The picture is similar for the roughly 100,000 Bedouin who live across 35 unrecognized villages in the Negev and Galilee regions, often in makeshift homes that provide little protection. Many of these villages are near sensitive sites targeted by Iran.

One such village is Wadi Al-Na’am, the largest unrecognized village in Israel, home to about 15,000 Bedouin residents in the southern Negev desert.
“When we say unrecognized, it means we have nothing,” said Najib Abu Bnaeh, head of the village’s emergency team and a member of its local council. “No roads, no electricity, no running water — and certainly no shelters.
“During wars, people flee the villages. They hide in caves, under bridges — any place they can find.”
IN NUMBERS
• 250 Shelters built across Negev since Oct. 7, 2023 — half of them by the state.
• 60 School-based shelters in East Jerusalem, concentrated in select locations.
• 1 Public shelter in East Jerusalem.
• 200 Public shelters in West Jerusalem.
(Source: Bimkom)
After the Oct. 7, 2023, Hamas-led attack on southern Israel, the army began installing a small number of shelters in unrecognized villages. But Abu Bnaeh said that these efforts have fallen short.
“In our village, they built two structures,” he said. “But they have no ceilings, so they don’t protect from anything.”
He estimates that more than 45,000 protective buildings are needed across all unrecognized villages.

As the head of Wadi Al-Na’am’s emergency response team, Abu Bnaeh leads a group of 20 volunteers. Together, they assist residents during missile alerts, evacuating families to shelters in nearby townships such as Segev Shalom and Rahat, and delivering food and medicine.
“We train people how to take cover and survive,” he said. “We also help train teams in other villages how to respond to injuries, missiles and emergencies.
“The best way to protect people is simple. Recognize the villages. Allow us to build shelters.”

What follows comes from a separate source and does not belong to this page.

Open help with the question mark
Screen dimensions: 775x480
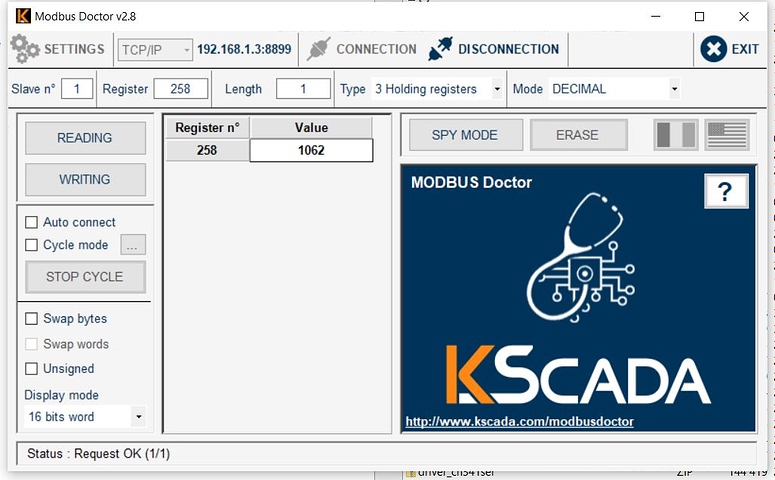coord(726,191)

Even recognized villages face issues. In Um Bateen, officially recognized in 2004, basic infrastructure is still missing.
“Although our village is recognized, we still don’t have electricity,” Samera Abo Kaf, a resident of the 8,000-strong community, told Arab News.
“There are 48 Bedouin villages in northern Israel. And even those recognized look nothing like Jewish towns nearby.”
Building legally is nearly impossible. “The state refuses to recognize the land we’ve lived on for generations,” she said. “So, we build anyway — out of necessity. But that means living in fear; of winter collapsing our roofs, or bulldozers tearing our homes down.”

Abo Kaf said that the contrast is obvious during her commute. “I pass Beer Sheva and Omer — trees, paved roads, tall buildings. It’s painful. Just 15 minutes away, life is so different.
“And I come from a village that is, in many ways, better off than others,” she added.
With each new conflict, the fear returns. “Israel is a country with many enemies — it’s no secret,” Abo Kaf said. “Every few years, we go through another war. And we Bedouins have no shelters. None.

“So not only are our homes at risk of demolition, but we also live with the threat of rockets. It’s absurd. It’s infuriating. If something doesn’t change, there’s no future.”
Michal Braier, Bimkom’s head of research, said that no government body had responded to its report, though many civil society organizations have supported its findings based on specific cases.
“There are stark protection gaps between high- and low-income communities,” she told Arab News. “And most Arab and Palestinian communities rank low on socio-economic indicators.
“This is a very neo-liberal planning and development policy that, by definition, leaves the weak behind.”